Die Strategie, die Ukraine nicht uneingeschränkt zu unterstützen, basiert auf der Befürchtung, Kreml-Chef Wladimir Putin könnte bei zu intensiver Einmischung des Westens eine Eskalation herbeiführen, die über die Grenzen der Ukraine hinausgeht. Dabei spielt sicherlich auch eine Rolle, dass Moskau regelmäßig die Nuklearkeule schwingt, auch wenn dies von Experten oft als leere Drohung eingestuft wird.

So oder so sind die Lieferungen aufgrund einer militärischen Notwendigkeit der Ukraine immer vielschichtiger und hochwertiger geworden, weiteren darauf folgenden Vergeltungsdrohungen Russlands zum Trotz. Nun ist es offenbar mal wieder so weit.

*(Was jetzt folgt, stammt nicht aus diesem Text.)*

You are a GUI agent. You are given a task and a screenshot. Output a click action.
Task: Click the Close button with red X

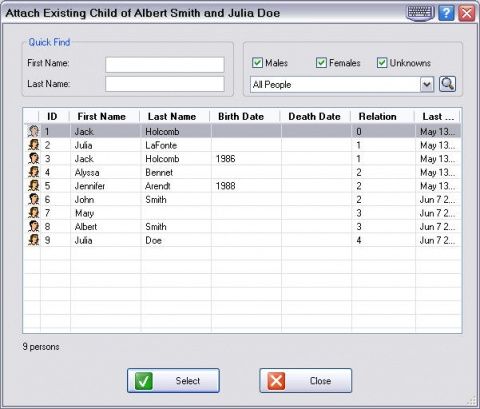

Nur zur Verteidigung gedacht

Wichtig war und ist dem Westen stets, dass die Ukraine die gelieferten Waffen rein zur Verteidigung bzw. Rückeroberung des eigenen Territoriums einsetzt. Keineswegs sollten damit offensive Militärschläge auf Ziele im russischen Territorium durchgeführt werden, darauf hat man vor allem in den USA viel Wert gelegt. Und so wurden Angriffe in Russland – offiziell – bislang stets mit Drohnen und anderen Waffen durchgeführt, die nicht aus dem Westen stammen.

Geht es nach einem Bericht der New York Times, dann könnte diese Einschränkung für die ukrainischen Streitkräfte bald fallen, zumindest für US-Waffen. Dem Bericht zufolge arbeitet US-Außenminister Antony Blinken an einem Vorschlag, den er seinem Präsidenten Joe Biden bald unterbreiten will: Der Ukraine soll es erlaubt werden, mit US-Waffen auch Ziele in Russland anzugreifen, konkret vor allem Raketen- und Artillerieabschussplätze nahe der Grenze zur Ukraine.

Hobbymusiker Blinken hat vergangene Woche in einer Kiewer Bar zur E-Gitarre gegriffen. Aber das ist eine andere Geschichte.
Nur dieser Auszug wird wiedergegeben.